Monday, March 26, 2007

Persian Gulf War, the Movie!


Persian Gulf War, the Movie

"The war in the Persian Gulf was an unprecedented motion picture spectacular. It crammed into its first month alone the entire imagery- and firepower- of four years of bombing in World War II. But unlike a carpet of explosives leveling cities and setting off firestorms, or of GIs "flushing out" Vietcong from their hiding places, we were shown "seeing-eye" bombs zooming in on their targets, followed by computer graphics tracing the ground offensive against an invisible enemy...Desert Storm was the first major global media crisis orchestration that made instant history." (Gerbner, Persian Gulf War, the Movie. 247).

The six week long Gulf War that took place between January 17, 1991 and February 28, 1991 was a "short and sweet" excursion of the American military, under the direction of then-President George Bush.
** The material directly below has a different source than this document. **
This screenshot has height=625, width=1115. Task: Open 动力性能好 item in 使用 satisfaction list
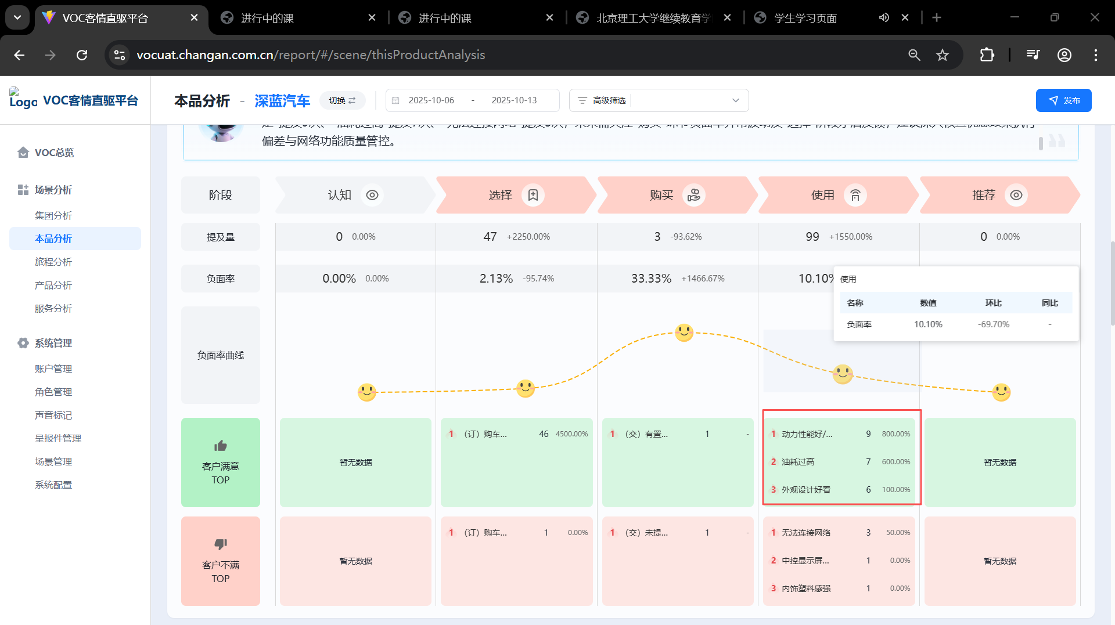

The Gulf War lasted just the right length of time to satisfy America's fighting instincts, while still being able to keep the interest of Americans' short-attention span (afterall, the MTV generation had been born back in the 1980s).

As the author, George Gerbner, explains, "Instant history is image history." The coverage of the Gulf War was a "sanitized scenario" directed by the government and the military leaders like General Norman Schwarzkopf who forbade casualty estimates and, instead, released sortie counts (not body counts). The hands of the media were tied and they were only allowed to report, for the most part, on what they were fed by the military leaders in their daily briefings and press conferences. The "happy ending" of the Gulf War fit right into the plan of the "moviemakers." Yellow ribbons were the perfect "supportive sign" to hang on the old oak tree for a job well done. MISSION ACCOMPLISHED! or was it???

1 Comments:

Blogger A. Mattson said...

A very good post. Good discussion.

The use of television imagery as a source of historical knowledge is of course dangerous. Can war be that easily packaged and sanitized?